By Dick Luedke
It was right about when I became a teenager that my addiction was identified. My father was the one who confronted me. He said I had become a “sportoholic”. He was genuinely concerned about the extent to which spectator sports had taken over his son’s young life. He was a man who knew all about addiction. But my attention to his warning was perfunctory. My primary concern was how much longer it would be before that day’s Twins game started.
I was attracted most to baseball. But football, basketball and hockey were not far behind. I didn’t follow professional boxing as closely, but then I began to hear about a brash 22-year-old from Louisville who had rapidly moved up the heavyweight ranks to earn himself a shot at the championship of the world. It was 1964, and Cassius Clay was about to square off against the intimidating ex-con, Sonny Liston.
Cassius Clay
Much more fascinating than Clay’s boxing skills to the pimply-faced kid from Minneapolis were the boxer’s oratory skills. The Louisville Lip declared himself “the greatest” and told us he was going to “shake up the world”.
Depending on your age, you may or may not be aware that before Cassius Clay stepped onto the world stage, there was no such thing as a trash-talking athlete. It may seem hard to believe in the context of today’s sporting environment, but no one, while under the spotlight of a sports journalist, had ever dared be anything but modestly polite.

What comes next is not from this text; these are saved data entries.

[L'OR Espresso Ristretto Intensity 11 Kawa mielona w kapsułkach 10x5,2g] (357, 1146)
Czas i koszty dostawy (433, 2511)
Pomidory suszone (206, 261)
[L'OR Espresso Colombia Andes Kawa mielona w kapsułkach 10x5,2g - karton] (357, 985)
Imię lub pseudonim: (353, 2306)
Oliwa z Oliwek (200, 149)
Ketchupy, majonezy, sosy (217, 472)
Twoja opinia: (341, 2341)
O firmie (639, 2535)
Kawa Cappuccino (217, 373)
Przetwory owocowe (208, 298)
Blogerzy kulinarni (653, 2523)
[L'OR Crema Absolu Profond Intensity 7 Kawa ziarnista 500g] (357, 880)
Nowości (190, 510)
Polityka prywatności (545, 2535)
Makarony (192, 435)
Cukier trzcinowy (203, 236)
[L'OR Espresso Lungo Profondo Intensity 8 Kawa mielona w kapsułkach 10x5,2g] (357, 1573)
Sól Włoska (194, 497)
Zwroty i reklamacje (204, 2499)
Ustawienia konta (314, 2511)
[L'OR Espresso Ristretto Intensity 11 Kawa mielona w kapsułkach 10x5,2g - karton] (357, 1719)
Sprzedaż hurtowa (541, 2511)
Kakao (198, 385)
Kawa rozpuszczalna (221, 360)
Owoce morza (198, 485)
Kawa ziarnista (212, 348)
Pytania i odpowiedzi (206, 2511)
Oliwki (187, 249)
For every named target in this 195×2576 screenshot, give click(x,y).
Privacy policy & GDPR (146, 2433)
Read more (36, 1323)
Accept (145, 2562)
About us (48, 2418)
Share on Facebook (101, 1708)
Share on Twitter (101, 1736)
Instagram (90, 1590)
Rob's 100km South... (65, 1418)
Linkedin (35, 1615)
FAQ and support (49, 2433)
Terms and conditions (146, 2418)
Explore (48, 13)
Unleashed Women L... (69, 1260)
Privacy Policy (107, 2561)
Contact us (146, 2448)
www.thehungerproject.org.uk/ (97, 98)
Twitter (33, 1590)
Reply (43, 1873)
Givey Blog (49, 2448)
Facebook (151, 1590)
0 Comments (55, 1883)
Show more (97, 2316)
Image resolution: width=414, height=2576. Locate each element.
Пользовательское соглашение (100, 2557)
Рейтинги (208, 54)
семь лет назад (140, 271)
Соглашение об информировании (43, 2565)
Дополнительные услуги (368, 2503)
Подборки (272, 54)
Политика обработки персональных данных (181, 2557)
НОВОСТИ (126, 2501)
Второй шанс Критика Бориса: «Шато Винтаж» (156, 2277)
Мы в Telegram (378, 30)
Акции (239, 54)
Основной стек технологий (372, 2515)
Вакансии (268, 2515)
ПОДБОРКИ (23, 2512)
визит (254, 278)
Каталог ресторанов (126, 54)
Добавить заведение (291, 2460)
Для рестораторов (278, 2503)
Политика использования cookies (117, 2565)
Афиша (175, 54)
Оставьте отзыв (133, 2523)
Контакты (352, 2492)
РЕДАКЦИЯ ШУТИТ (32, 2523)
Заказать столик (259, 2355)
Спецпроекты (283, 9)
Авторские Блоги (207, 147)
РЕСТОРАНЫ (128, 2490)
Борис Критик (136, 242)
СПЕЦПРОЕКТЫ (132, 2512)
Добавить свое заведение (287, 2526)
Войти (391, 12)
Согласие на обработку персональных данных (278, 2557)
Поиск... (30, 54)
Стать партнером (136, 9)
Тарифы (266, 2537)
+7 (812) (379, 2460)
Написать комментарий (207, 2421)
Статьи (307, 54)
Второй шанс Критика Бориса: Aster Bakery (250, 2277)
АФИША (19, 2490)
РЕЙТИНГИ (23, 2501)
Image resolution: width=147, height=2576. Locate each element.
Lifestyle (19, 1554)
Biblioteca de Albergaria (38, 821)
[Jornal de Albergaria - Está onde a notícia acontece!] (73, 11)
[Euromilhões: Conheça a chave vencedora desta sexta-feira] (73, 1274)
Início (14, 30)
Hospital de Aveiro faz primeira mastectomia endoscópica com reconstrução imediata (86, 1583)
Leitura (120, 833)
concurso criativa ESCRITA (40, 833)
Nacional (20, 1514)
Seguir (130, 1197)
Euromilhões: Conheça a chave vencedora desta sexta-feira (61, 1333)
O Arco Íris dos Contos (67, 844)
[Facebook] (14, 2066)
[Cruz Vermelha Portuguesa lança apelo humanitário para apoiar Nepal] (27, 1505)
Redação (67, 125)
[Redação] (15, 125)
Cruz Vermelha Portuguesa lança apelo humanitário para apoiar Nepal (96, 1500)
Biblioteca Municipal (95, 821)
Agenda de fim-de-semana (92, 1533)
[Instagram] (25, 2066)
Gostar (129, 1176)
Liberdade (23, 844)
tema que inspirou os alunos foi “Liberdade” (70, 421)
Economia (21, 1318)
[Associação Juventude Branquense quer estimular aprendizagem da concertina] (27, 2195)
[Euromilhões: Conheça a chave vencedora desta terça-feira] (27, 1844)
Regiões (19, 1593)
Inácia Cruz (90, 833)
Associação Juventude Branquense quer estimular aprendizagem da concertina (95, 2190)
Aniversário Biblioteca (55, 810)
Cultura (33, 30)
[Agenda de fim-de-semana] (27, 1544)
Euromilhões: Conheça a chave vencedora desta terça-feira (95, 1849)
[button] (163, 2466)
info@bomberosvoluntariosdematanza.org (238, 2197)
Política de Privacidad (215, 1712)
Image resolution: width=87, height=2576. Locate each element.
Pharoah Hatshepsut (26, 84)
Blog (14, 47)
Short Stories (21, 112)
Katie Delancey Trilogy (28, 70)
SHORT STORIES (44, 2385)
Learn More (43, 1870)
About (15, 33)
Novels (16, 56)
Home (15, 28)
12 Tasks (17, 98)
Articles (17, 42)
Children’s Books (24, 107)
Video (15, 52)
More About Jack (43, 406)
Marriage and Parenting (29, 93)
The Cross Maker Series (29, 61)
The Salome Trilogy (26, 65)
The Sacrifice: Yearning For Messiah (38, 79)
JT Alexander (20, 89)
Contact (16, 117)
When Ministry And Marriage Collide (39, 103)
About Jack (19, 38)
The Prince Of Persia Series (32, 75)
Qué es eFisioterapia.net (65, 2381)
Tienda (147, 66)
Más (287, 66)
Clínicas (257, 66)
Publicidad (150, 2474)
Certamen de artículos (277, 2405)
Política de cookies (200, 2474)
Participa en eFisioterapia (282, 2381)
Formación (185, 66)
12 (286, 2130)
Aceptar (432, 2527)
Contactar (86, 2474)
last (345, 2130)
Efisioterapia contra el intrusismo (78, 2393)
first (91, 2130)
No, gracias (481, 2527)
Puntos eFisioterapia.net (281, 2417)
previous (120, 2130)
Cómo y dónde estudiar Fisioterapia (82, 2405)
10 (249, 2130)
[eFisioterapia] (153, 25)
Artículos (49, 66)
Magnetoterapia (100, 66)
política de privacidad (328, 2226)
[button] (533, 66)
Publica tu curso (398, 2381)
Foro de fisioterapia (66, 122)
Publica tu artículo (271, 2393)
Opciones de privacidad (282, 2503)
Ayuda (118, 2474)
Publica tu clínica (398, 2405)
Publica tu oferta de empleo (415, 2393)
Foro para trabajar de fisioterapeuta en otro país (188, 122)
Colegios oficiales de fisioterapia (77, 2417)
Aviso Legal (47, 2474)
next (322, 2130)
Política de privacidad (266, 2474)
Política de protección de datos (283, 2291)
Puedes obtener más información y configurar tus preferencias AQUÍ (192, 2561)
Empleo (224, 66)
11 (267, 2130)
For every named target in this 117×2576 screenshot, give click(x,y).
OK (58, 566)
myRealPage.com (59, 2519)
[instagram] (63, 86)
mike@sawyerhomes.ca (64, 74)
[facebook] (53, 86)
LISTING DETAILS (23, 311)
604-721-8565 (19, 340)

And so I found myself overwhelmingly intrigued by this renegade and unique approach. The experts of professional boxing, after listening to the young pugilist’s brash predictions, emphatically told us that he would be lucky to last more than a couple rounds against the fearsome and powerful Liston.
The Clay-Liston Fight
On the night of the fight, I glued myself to the large, white, plastic-cased radio on top of our kitchen refrigerator. As the fight progressed, it became apparent that the experts of professional boxing had severely undersold the kid from Louisville. I was entranced, hanging on every word uttered by blow-by-blow announcer Les Keiter. I’ll never forget the thought that came to me next.
“What would it be like,” I said to myself, “if someday someone was listening as intently to me as I am right now to this announcer?”
That announcer went on to artfully describe the stunning result of that bout (a 7th round technical knockout of the supposedly unbeatable Liston) to the millions of us listening. The Louisville Lip had indeed shaken up the world of professional boxing.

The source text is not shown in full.